Records
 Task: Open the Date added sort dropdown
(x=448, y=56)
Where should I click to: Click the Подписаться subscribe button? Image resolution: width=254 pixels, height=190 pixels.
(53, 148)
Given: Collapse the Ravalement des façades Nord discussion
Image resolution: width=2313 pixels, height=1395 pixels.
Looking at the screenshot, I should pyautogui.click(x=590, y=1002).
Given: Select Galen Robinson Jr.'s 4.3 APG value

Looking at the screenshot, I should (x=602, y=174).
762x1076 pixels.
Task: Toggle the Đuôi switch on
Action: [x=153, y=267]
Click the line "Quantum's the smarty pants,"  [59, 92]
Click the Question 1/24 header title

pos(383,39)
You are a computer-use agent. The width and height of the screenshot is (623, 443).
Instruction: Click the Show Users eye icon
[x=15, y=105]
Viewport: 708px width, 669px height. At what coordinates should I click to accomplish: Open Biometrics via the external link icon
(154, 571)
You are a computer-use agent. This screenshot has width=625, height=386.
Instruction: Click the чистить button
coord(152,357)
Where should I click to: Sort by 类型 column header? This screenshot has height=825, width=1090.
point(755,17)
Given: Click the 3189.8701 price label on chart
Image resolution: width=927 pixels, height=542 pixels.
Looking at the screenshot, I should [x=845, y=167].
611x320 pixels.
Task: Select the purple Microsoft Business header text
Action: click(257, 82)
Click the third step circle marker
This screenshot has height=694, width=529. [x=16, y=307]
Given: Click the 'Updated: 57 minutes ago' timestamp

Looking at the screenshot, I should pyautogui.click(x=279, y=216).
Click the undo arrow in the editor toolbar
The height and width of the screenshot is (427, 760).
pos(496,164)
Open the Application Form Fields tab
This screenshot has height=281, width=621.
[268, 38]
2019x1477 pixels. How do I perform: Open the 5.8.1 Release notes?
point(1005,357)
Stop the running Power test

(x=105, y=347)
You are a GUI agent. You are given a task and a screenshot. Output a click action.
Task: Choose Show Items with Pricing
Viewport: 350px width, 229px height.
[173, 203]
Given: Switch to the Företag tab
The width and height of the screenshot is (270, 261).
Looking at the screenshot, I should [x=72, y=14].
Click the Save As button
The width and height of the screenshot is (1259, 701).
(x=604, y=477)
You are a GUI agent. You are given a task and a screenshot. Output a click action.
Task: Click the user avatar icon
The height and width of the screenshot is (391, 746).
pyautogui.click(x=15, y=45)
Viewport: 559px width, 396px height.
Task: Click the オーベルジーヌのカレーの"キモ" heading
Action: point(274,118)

WHAT IS ASKED: Please rewrite all of the records above, replacing "Where should I click to" with "Where do I click to" everywhere it appears and leaving everything else unchanged.

PROBLEM SOLUTION:
 Task: Open the Date added sort dropdown
(x=448, y=56)
Where do I click to: Click the Подписаться subscribe button? Image resolution: width=254 pixels, height=190 pixels.
(53, 148)
Given: Collapse the Ravalement des façades Nord discussion
Image resolution: width=2313 pixels, height=1395 pixels.
Looking at the screenshot, I should pyautogui.click(x=590, y=1002).
Given: Select Galen Robinson Jr.'s 4.3 APG value

Looking at the screenshot, I should (x=602, y=174).
762x1076 pixels.
Task: Toggle the Đuôi switch on
Action: [x=153, y=267]
Click the line "Quantum's the smarty pants,"  [59, 92]
Click the Question 1/24 header title

pos(383,39)
You are a computer-use agent. The width and height of the screenshot is (623, 443).
Instruction: Click the Show Users eye icon
[x=15, y=105]
Viewport: 708px width, 669px height. At what coordinates should I click to accomplish: Open Biometrics via the external link icon
(154, 571)
You are a computer-use agent. This screenshot has width=625, height=386.
Instruction: Click the чистить button
coord(152,357)
Where do I click to: Sort by 类型 column header? This screenshot has height=825, width=1090.
point(755,17)
Given: Click the 3189.8701 price label on chart
Image resolution: width=927 pixels, height=542 pixels.
Looking at the screenshot, I should [x=845, y=167].
611x320 pixels.
Task: Select the purple Microsoft Business header text
Action: click(257, 82)
Click the third step circle marker
This screenshot has height=694, width=529. [x=16, y=307]
Given: Click the 'Updated: 57 minutes ago' timestamp

Looking at the screenshot, I should pyautogui.click(x=279, y=216).
Click the undo arrow in the editor toolbar
The height and width of the screenshot is (427, 760).
pos(496,164)
Open the Application Form Fields tab
This screenshot has height=281, width=621.
[268, 38]
2019x1477 pixels. How do I perform: Open the 5.8.1 Release notes?
point(1005,357)
Stop the running Power test

(x=105, y=347)
You are a GUI agent. You are given a task and a screenshot. Output a click action.
Task: Choose Show Items with Pricing
Viewport: 350px width, 229px height.
[173, 203]
Given: Switch to the Företag tab
The width and height of the screenshot is (270, 261).
Looking at the screenshot, I should [x=72, y=14].
Click the Save As button
The width and height of the screenshot is (1259, 701).
(x=604, y=477)
You are a GUI agent. You are given a task and a screenshot. Output a click action.
Task: Click the user avatar icon
The height and width of the screenshot is (391, 746).
pyautogui.click(x=15, y=45)
Viewport: 559px width, 396px height.
Task: Click the オーベルジーヌのカレーの"キモ" heading
Action: point(274,118)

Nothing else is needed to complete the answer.